Information shown
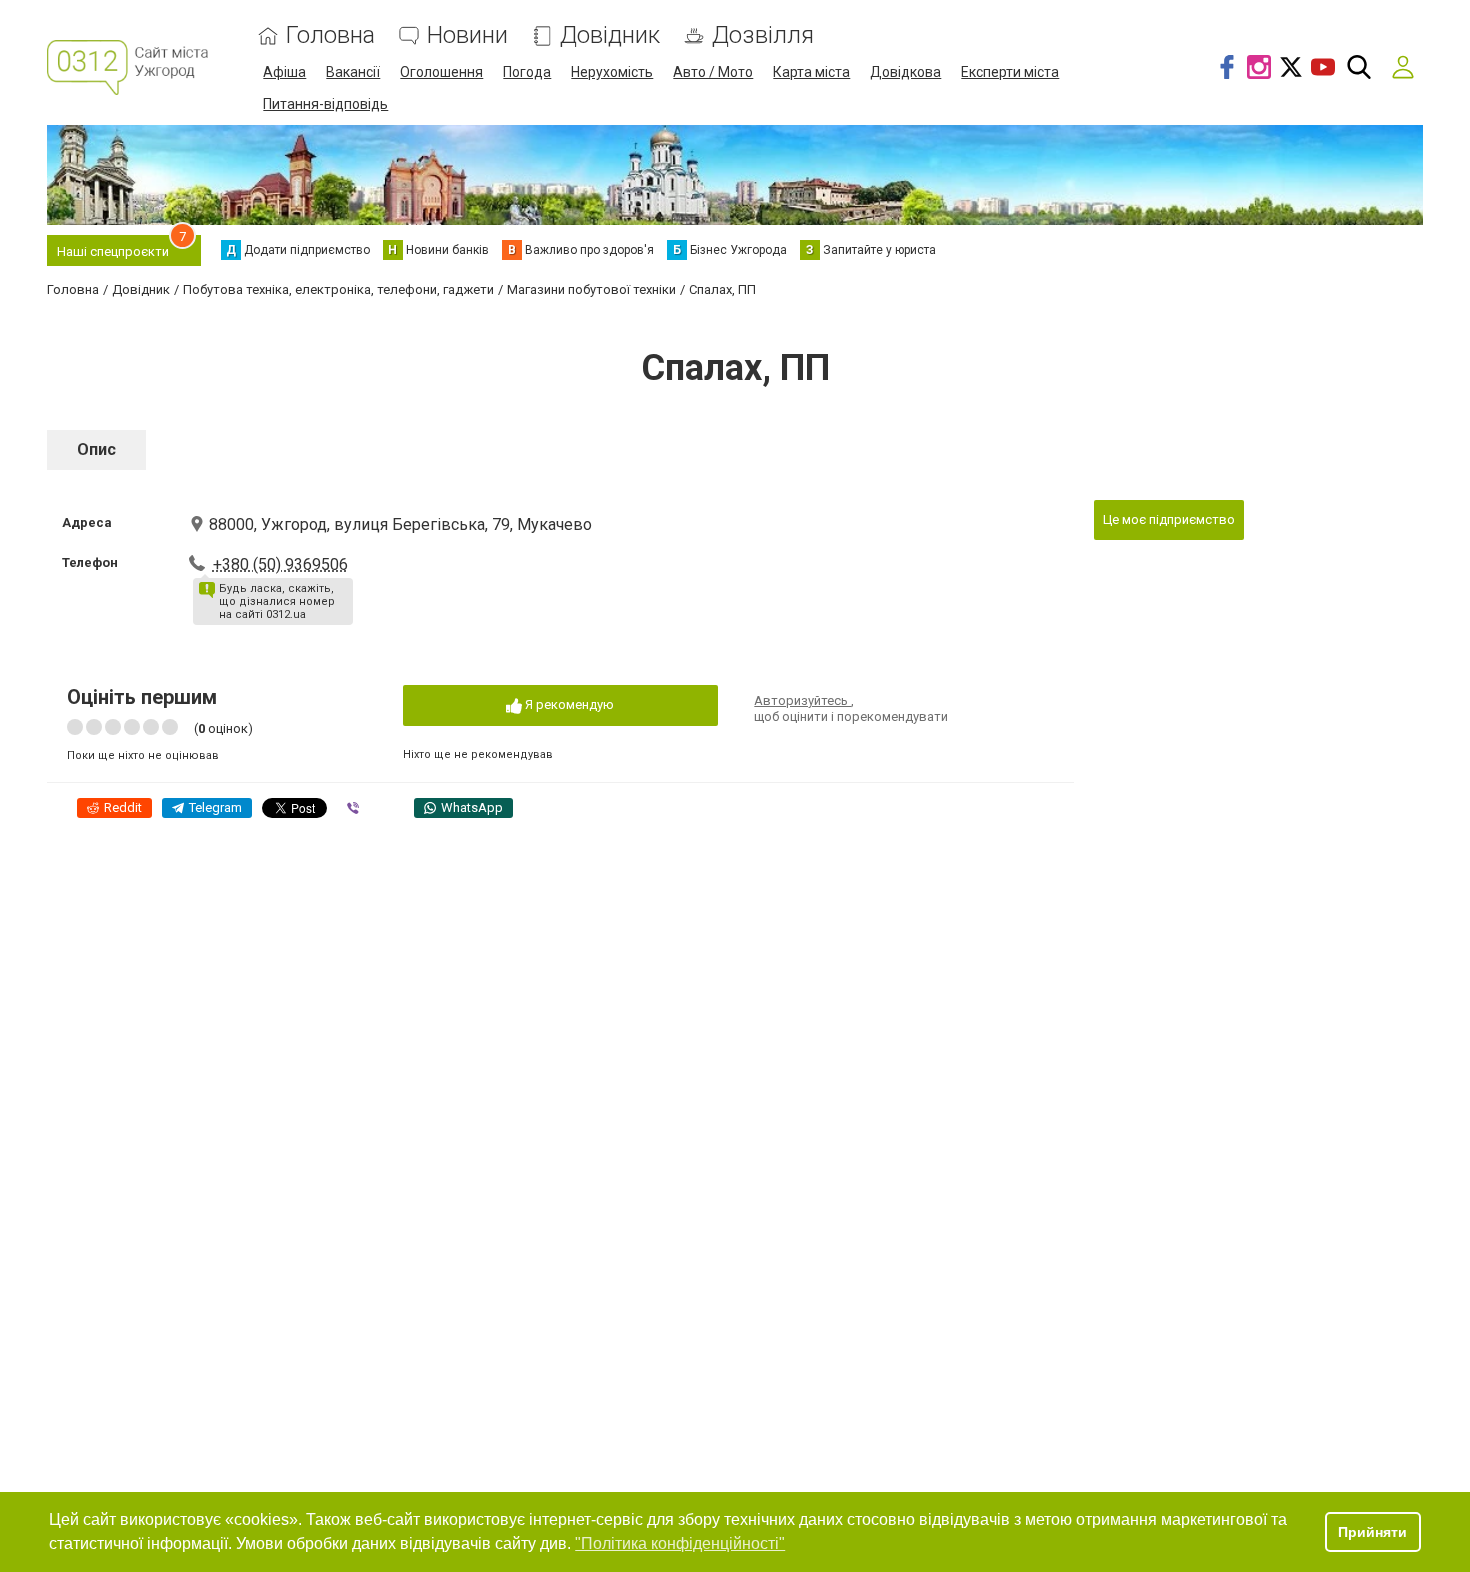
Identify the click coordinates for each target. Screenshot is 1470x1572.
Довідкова (905, 72)
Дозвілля (763, 35)
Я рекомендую (568, 704)
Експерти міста (1010, 72)
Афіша (284, 72)
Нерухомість (612, 72)
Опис (96, 449)
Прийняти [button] (1372, 1532)
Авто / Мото (713, 72)
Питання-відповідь (325, 104)
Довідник (610, 35)
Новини (467, 35)
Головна (330, 35)
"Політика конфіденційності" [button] (680, 1543)
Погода (527, 72)
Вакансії (353, 72)
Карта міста (811, 72)
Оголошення (441, 72)
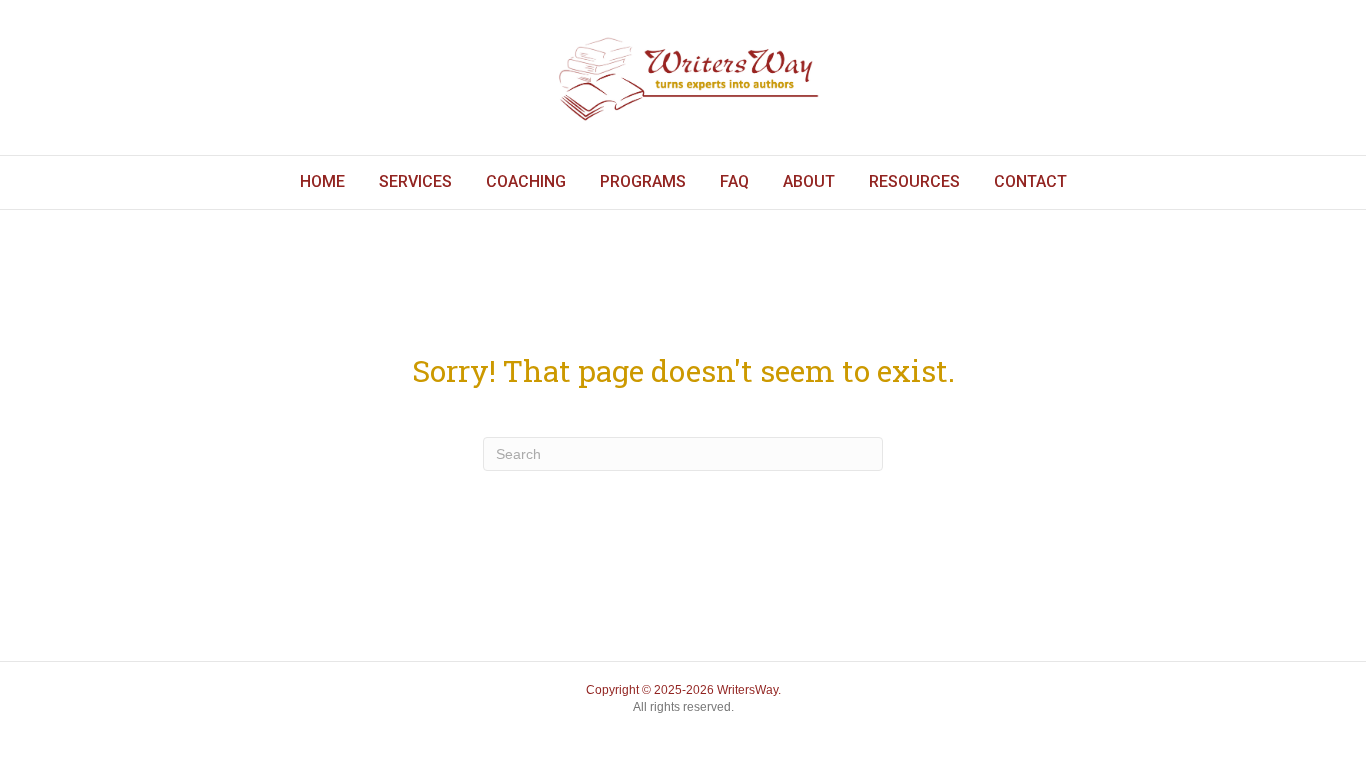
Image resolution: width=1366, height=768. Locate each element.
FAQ (734, 181)
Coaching (526, 181)
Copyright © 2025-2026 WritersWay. (683, 690)
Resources (914, 181)
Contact (1030, 181)
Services (415, 181)
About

What the exercise asks
Your copy should match the data exactly, apart from the images, which are dropped.

Exercise solution
Identify the click coordinates for each target. Screenshot is 1470x1572.
Довідкова (905, 72)
Дозвілля (763, 35)
Я рекомендую (568, 704)
Експерти міста (1010, 72)
Афіша (284, 72)
Нерухомість (612, 72)
Опис (96, 449)
Прийняти [button] (1372, 1532)
Авто / Мото (713, 72)
Питання-відповідь (325, 104)
Довідник (610, 35)
Новини (467, 35)
Головна (330, 35)
"Політика конфіденційності" [button] (680, 1543)
Погода (527, 72)
Вакансії (353, 72)
Карта міста (811, 72)
Оголошення (441, 72)
Image resolution: width=1366, height=768. Locate each element.
FAQ (734, 181)
Coaching (526, 181)
Copyright © 2025-2026 WritersWay. (683, 690)
Resources (914, 181)
Contact (1030, 181)
Services (415, 181)
About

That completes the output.